### Written exercise
Rewrite the material below as a two-column Markdown table headed Row and Line. Give each nonblank line its own numbered row and skip blank lines.

### Records for the task

####

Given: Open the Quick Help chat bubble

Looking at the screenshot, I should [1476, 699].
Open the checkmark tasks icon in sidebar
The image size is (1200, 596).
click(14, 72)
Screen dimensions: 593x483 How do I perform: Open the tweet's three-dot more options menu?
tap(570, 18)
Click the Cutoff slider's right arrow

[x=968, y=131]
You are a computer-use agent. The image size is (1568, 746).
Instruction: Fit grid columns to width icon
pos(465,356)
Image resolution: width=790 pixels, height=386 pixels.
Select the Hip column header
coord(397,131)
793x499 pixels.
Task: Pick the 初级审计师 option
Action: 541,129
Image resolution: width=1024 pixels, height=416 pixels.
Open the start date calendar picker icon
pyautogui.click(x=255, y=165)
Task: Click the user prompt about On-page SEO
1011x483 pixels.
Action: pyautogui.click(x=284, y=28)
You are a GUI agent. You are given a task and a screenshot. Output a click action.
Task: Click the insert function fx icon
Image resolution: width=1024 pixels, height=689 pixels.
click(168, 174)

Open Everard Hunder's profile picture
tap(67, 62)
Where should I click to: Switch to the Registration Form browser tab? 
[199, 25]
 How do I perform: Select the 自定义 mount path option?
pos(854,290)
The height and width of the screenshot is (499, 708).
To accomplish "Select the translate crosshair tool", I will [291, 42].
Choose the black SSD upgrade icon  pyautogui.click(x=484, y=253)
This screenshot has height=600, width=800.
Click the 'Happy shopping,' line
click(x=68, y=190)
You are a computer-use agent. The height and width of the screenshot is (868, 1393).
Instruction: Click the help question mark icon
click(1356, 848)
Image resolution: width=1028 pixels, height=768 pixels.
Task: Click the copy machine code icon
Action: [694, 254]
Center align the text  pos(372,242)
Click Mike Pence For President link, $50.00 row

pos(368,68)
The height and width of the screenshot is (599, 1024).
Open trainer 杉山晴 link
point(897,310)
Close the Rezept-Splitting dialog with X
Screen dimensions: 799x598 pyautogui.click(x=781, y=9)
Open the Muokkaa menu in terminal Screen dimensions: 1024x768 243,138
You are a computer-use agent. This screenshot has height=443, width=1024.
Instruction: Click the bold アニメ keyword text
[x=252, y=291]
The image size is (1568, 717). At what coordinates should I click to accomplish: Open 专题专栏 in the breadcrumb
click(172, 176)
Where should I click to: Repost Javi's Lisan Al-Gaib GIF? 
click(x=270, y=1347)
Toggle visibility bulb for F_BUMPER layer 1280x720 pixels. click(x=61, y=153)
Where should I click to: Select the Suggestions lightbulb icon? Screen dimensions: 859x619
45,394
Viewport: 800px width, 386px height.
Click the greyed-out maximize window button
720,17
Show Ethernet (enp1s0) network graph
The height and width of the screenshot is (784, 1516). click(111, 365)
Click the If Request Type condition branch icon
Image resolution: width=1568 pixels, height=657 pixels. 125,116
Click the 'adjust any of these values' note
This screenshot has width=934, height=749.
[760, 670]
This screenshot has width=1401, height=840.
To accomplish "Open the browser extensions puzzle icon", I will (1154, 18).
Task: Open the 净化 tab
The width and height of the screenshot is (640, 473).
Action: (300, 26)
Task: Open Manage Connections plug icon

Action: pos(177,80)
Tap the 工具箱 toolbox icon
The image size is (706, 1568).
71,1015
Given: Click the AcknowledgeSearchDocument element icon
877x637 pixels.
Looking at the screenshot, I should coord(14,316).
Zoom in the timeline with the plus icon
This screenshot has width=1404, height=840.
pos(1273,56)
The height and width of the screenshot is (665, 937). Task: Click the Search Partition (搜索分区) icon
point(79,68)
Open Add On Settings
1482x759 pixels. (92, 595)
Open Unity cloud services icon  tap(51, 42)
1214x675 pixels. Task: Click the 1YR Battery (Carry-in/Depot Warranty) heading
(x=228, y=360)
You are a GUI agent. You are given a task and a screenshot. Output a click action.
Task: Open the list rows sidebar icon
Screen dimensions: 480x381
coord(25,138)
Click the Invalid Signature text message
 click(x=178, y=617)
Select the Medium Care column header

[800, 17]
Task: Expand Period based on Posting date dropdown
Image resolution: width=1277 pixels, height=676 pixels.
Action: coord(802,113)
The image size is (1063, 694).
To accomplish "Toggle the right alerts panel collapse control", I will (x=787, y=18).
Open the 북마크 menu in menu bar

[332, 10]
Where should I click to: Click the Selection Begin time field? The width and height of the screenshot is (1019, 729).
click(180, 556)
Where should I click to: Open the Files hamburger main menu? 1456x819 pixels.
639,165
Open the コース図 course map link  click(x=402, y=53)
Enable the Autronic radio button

####

### Answer to the task
| Row | Line |
|---|---|
| 1 | Given: Open the Quick Help chat bubble |
| 2 | Looking at the screenshot, I should [1476, 699]. |
| 3 | Open the checkmark tasks icon in sidebar |
| 4 | The image size is (1200, 596). |
| 5 | click(14, 72) |
| 6 | Screen dimensions: 593x483 How do I perform: Open the tweet's three-dot more options menu? |
| 7 | tap(570, 18) |
| 8 | Click the Cutoff slider's right arrow |
| 9 | [x=968, y=131] |
| 10 | You are a computer-use agent. The image size is (1568, 746). |
| 11 | Instruction: Fit grid columns to width icon |
| 12 | pos(465,356) |
| 13 | Image resolution: width=790 pixels, height=386 pixels. |
| 14 | Select the Hip column header |
| 15 | coord(397,131) |
| 16 | 793x499 pixels. |
| 17 | Task: Pick the 初级审计师 option |
| 18 | Action: 541,129 |
| 19 | Image resolution: width=1024 pixels, height=416 pixels. |
| 20 | Open the start date calendar picker icon |
| 21 | pyautogui.click(x=255, y=165) |
| 22 | Task: Click the user prompt about On-page SEO |
| 23 | 1011x483 pixels. |
| 24 | Action: pyautogui.click(x=284, y=28) |
| 25 | You are a GUI agent. You are given a task and a screenshot. Output a click action. |
| 26 | Task: Click the insert function fx icon |
| 27 | Image resolution: width=1024 pixels, height=689 pixels. |
| 28 | click(168, 174) |
| 29 | Open Everard Hunder's profile picture |
| 30 | tap(67, 62) |
| 31 | Where should I click to: Switch to the Registration Form browser tab?  |
| 32 | [199, 25] |
| 33 |  How do I perform: Select the 自定义 mount path option? |
| 34 | pos(854,290) |
| 35 | The height and width of the screenshot is (499, 708). |
| 36 | To accomplish "Select the translate crosshair tool", I will [291, 42]. |
| 37 | Choose the black SSD upgrade icon  pyautogui.click(x=484, y=253) |
| 38 | This screenshot has height=600, width=800. |
| 39 | Click the 'Happy shopping,' line |
| 40 | click(x=68, y=190) |
| 41 | You are a computer-use agent. The height and width of the screenshot is (868, 1393). |
| 42 | Instruction: Click the help question mark icon |
| 43 | click(1356, 848) |
| 44 | Image resolution: width=1028 pixels, height=768 pixels. |
| 45 | Task: Click the copy machine code icon |
| 46 | Action: [694, 254] |
| 47 | Center align the text  pos(372,242) |
| 48 | Click Mike Pence For President link, $50.00 row |
| 49 | pos(368,68) |
| 50 | The height and width of the screenshot is (599, 1024). |
| 51 | Open trainer 杉山晴 link |
| 52 | point(897,310) |
| 53 | Close the Rezept-Splitting dialog with X |
| 54 | Screen dimensions: 799x598 pyautogui.click(x=781, y=9) |
| 55 | Open the Muokkaa menu in terminal Screen dimensions: 1024x768 243,138 |
| 56 | You are a computer-use agent. This screenshot has height=443, width=1024. |
| 57 | Instruction: Click the bold アニメ keyword text |
| 58 | [x=252, y=291] |
| 59 | The image size is (1568, 717). At what coordinates should I click to accomplish: Open 专题专栏 in the breadcrumb |
| 60 | click(172, 176) |
| 61 | Where should I click to: Repost Javi's Lisan Al-Gaib GIF?  |
| 62 | click(x=270, y=1347) |
| 63 | Toggle visibility bulb for F_BUMPER layer 1280x720 pixels. click(x=61, y=153) |
| 64 | Where should I click to: Select the Suggestions lightbulb icon? Screen dimensions: 859x619 |
| 65 | 45,394 |
| 66 | Viewport: 800px width, 386px height. |
| 67 | Click the greyed-out maximize window button |
| 68 | 720,17 |
| 69 | Show Ethernet (enp1s0) network graph |
| 70 | The height and width of the screenshot is (784, 1516). click(111, 365) |
| 71 | Click the If Request Type condition branch icon |
| 72 | Image resolution: width=1568 pixels, height=657 pixels. 125,116 |
| 73 | Click the 'adjust any of these values' note |
| 74 | This screenshot has width=934, height=749. |
| 75 | [760, 670] |
| 76 | This screenshot has width=1401, height=840. |
| 77 | To accomplish "Open the browser extensions puzzle icon", I will (1154, 18). |
| 78 | Task: Open the 净化 tab |
| 79 | The width and height of the screenshot is (640, 473). |
| 80 | Action: (300, 26) |
| 81 | Task: Open Manage Connections plug icon |
| 82 | Action: pos(177,80) |
| 83 | Tap the 工具箱 toolbox icon |
| 84 | The image size is (706, 1568). |
| 85 | 71,1015 |
| 86 | Given: Click the AcknowledgeSearchDocument element icon |
| 87 | 877x637 pixels. |
| 88 | Looking at the screenshot, I should coord(14,316). |
| 89 | Zoom in the timeline with the plus icon |
| 90 | This screenshot has width=1404, height=840. |
| 91 | pos(1273,56) |
| 92 | The height and width of the screenshot is (665, 937). Task: Click the Search Partition (搜索分区) icon |
| 93 | point(79,68) |
| 94 | Open Add On Settings |
| 95 | 1482x759 pixels. (92, 595) |
| 96 | Open Unity cloud services icon  tap(51, 42) |
| 97 | 1214x675 pixels. Task: Click the 1YR Battery (Carry-in/Depot Warranty) heading |
| 98 | (x=228, y=360) |
| 99 | You are a GUI agent. You are given a task and a screenshot. Output a click action. |
| 100 | Task: Open the list rows sidebar icon |
| 101 | Screen dimensions: 480x381 |
| 102 | coord(25,138) |
| 103 | Click the Invalid Signature text message |
| 104 |  click(x=178, y=617) |
| 105 | Select the Medium Care column header |
| 106 | [800, 17] |
| 107 | Task: Expand Period based on Posting date dropdown |
| 108 | Image resolution: width=1277 pixels, height=676 pixels. |
| 109 | Action: coord(802,113) |
| 110 | The image size is (1063, 694). |
| 111 | To accomplish "Toggle the right alerts panel collapse control", I will (x=787, y=18). |
| 112 | Open the 북마크 menu in menu bar |
| 113 | [332, 10] |
| 114 | Where should I click to: Click the Selection Begin time field? The width and height of the screenshot is (1019, 729). |
| 115 | click(180, 556) |
| 116 | Where should I click to: Open the Files hamburger main menu? 1456x819 pixels. |
| 117 | 639,165 |
| 118 | Open the コース図 course map link  click(x=402, y=53) |
| 119 | Enable the Autronic radio button |